- Theatrical release poster
- Directed by: Ana de Alva
- Screenplay by: David Serrano; Luz Cipriota;
- Produced by: Enrique López Lavigne
- Starring: Izan Fernández; Raúl Arévalo; Renata Hermida; Karla Souza; Rodrigo Díaz; Rodrigo Giraja; Alba Planas; Diego Montejo; Rocío Casanova; Michel Herráiz Gurillo; Javier García; Gabriela Soto Belicha; Olaya Menéndez;
- Cinematography: Joan Bordera
- Music by: Alejandro Serrano
- Production companies: David y Layla AIE; El Estudio; Paraíso Torres de Satélite;
- Distributed by: Beta Fiction Spain
- Release dates: 3 July 2025 (Cines Broadway); 18 July 2025 (Spain);
- Running time: 90 minutes
- Countries: Spain; Mexico;
- Language: Spanish

= Voy a pasármelo mejor =

Voy a pasármelo mejor is a 2025 musical comedy film directed by Ana de Alva (in her feature film debut) and written by David Serrano and Luz Cipriota.
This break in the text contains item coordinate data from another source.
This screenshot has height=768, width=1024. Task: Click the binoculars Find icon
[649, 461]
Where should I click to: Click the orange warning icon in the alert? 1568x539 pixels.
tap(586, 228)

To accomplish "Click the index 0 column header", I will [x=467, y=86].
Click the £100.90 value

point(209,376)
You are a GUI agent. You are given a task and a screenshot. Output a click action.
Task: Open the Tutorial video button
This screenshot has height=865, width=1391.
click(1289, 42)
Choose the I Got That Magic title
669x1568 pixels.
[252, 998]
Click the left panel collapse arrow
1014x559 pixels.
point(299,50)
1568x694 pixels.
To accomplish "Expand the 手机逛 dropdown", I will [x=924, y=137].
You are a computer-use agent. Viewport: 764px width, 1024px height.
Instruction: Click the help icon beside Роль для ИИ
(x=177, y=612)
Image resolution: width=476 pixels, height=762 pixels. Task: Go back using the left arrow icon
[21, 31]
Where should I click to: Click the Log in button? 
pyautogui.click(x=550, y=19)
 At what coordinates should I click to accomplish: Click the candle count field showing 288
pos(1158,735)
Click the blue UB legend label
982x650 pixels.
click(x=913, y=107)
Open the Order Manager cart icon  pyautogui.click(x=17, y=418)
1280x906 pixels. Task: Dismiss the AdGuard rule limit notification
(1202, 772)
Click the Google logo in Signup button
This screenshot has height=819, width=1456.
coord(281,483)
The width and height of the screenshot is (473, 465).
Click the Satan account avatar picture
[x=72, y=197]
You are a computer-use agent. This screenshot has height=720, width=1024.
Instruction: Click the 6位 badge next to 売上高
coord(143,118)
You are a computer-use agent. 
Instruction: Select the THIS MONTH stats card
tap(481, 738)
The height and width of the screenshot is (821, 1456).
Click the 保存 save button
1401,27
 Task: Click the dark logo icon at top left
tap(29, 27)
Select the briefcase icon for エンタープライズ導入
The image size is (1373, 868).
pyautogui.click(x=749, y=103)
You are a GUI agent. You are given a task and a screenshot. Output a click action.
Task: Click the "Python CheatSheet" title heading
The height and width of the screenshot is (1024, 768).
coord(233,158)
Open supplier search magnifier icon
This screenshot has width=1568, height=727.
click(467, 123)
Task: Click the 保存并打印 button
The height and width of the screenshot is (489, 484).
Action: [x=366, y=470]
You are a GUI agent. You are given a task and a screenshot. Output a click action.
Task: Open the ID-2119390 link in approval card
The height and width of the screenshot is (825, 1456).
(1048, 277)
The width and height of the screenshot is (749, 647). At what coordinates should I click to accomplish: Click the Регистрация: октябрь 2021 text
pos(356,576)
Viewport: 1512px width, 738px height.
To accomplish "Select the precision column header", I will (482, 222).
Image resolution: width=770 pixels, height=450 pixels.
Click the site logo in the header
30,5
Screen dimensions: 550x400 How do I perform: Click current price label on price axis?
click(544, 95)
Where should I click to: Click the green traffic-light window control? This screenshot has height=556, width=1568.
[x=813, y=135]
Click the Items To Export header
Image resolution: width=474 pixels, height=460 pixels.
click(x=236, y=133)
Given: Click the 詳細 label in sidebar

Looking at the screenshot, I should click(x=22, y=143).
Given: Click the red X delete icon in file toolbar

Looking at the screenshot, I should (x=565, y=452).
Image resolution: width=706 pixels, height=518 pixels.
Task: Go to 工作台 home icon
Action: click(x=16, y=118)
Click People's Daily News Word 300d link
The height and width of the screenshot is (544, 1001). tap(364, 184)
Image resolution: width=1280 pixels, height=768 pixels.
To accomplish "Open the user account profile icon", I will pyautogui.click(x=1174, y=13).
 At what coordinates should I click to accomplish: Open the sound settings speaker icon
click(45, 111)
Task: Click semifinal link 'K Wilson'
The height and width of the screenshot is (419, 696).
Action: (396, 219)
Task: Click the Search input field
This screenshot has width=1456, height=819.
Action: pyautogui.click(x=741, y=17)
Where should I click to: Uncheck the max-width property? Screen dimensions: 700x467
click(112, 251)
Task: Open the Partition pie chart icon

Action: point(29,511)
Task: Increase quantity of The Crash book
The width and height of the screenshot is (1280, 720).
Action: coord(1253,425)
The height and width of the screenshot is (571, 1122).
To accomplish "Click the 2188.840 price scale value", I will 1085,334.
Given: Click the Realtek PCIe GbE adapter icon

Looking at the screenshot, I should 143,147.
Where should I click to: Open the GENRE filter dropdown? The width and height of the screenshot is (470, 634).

A sequel to Voy a pasármelo bien (2022), it is a Spanish-Mexican co-production. Its cast features Izan Fernández, Renata Hermida, Alba Planas, Raúl Arévalo, and Karla Souza.

== Plot ==
In 1992, Los Pitus (Note: The gang of friends of the preceding film.) leave Valladolid to attend to a summer camp, experiencing multiple adventures.

== Production ==
The film is Ana de Alva's debut feature as a director. It was produced by David y Layla AIE, El Estudio Filmmakers España, and Apaches Entertainment alongside Paraíso Torres de Satélite, with the participation of Prime Video, RTVE, and ICAA and the backing from the Valladolid Film Commission. Shooting locations included Madrid, Valladolid, and Mexico. The film saw the return of the cast members of Voy a pasármelo bien, plus the cast addition of Alba Planas.

== Release ==
The film world premiered at Valladolid's Cines Broadway on 3 July 2025 ahead of the film's 18 July 2025 wide theatrical release in Spain by Beta Fiction Spain.